The inspection was also very positive. All five hives including the tree hive seemed in good health, with good queen laying patterns and plenty of stores. One point to note is that there has been no sign of any chalkbrood in any of the hives this spring - I’m pretty confident we can attribute this to the attention given to the insulation and ventilation of the hives.
Hive Id: Rose
Type: Roseland Hex Hive – No.Supers: 3 – Insp.Aim: Check for space
As this hive had just swarmed, I didn’t want to do anything other than check the top box for space. A quick peak confirmed that there were enough empty frames.
Hive Id: Bluebell
Type: National – No.Supers: 1 B.Box + 2 supers – Insp.Aim: Full Inspection
This colony has been progressing well. Good laying pattern, stores and calm bees.
Hive Id: Primrose
Type: Rose – No.Supers: 2 Supers – Insp.Aim: Check for space
This was again looking strong and healthy. Probably time to put another super on top in a couple of weeks. Bees calm.
Hive Id: Clover
Type: Rose – No.Supers: 1- Nat B.Box 1 - Rose Super – Insp.Aim: Laying Q?

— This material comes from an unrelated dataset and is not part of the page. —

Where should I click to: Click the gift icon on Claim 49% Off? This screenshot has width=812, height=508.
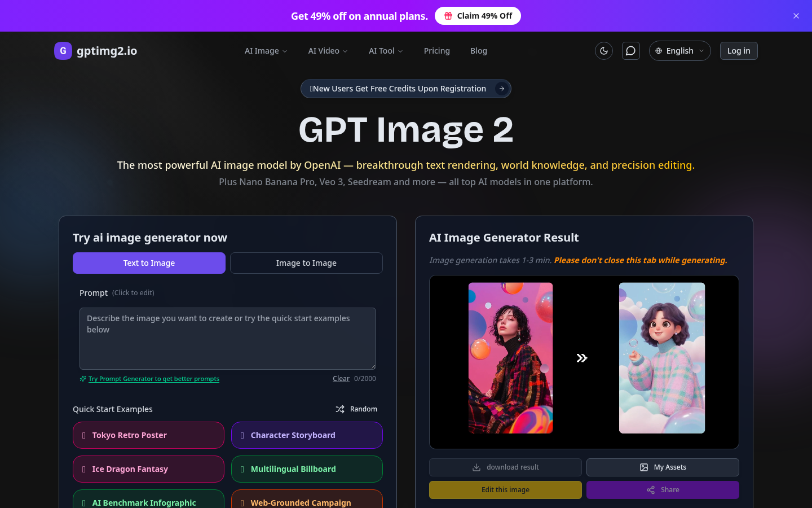pos(448,16)
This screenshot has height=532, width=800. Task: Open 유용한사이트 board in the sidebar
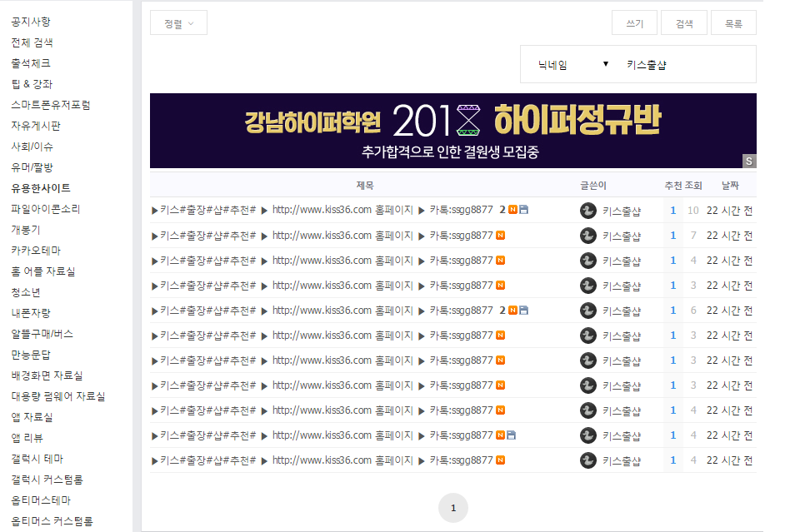[x=41, y=188]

This colony is again going to be used for the observation hive for the coming Heligan events. The colony has expanded somewhat making it more difficult to find the queen when we need to. With more room needed, we put a queen excluder under the new super. Not something I usually like doing, but its only for a short period of time and it will cause less stress on the colony when looking for a frame with the queen on
Hive Id: Poppy
Type: Rose V3 – No.Supers: 3 Supers – Insp.Aim: Check Progress
This has now been gradually converted to a Rose Hive V3, clad with the permanent cork insulation. Added a needed 4th super. These bees were very calm again.
3rd time we have opened up the observation panel to have a brief check for progress. It’s always a pleasure and my favourite moment. They are almost oblivious to our presence. First time I have used no gloves but the tree colony gives you that kind of confidence and leap of faith. The comb is progressing downwards well.
All in all another well timed inspection and I cant stop thinking to myself how privileged we are as a group to have an apiary in such an ideal setting.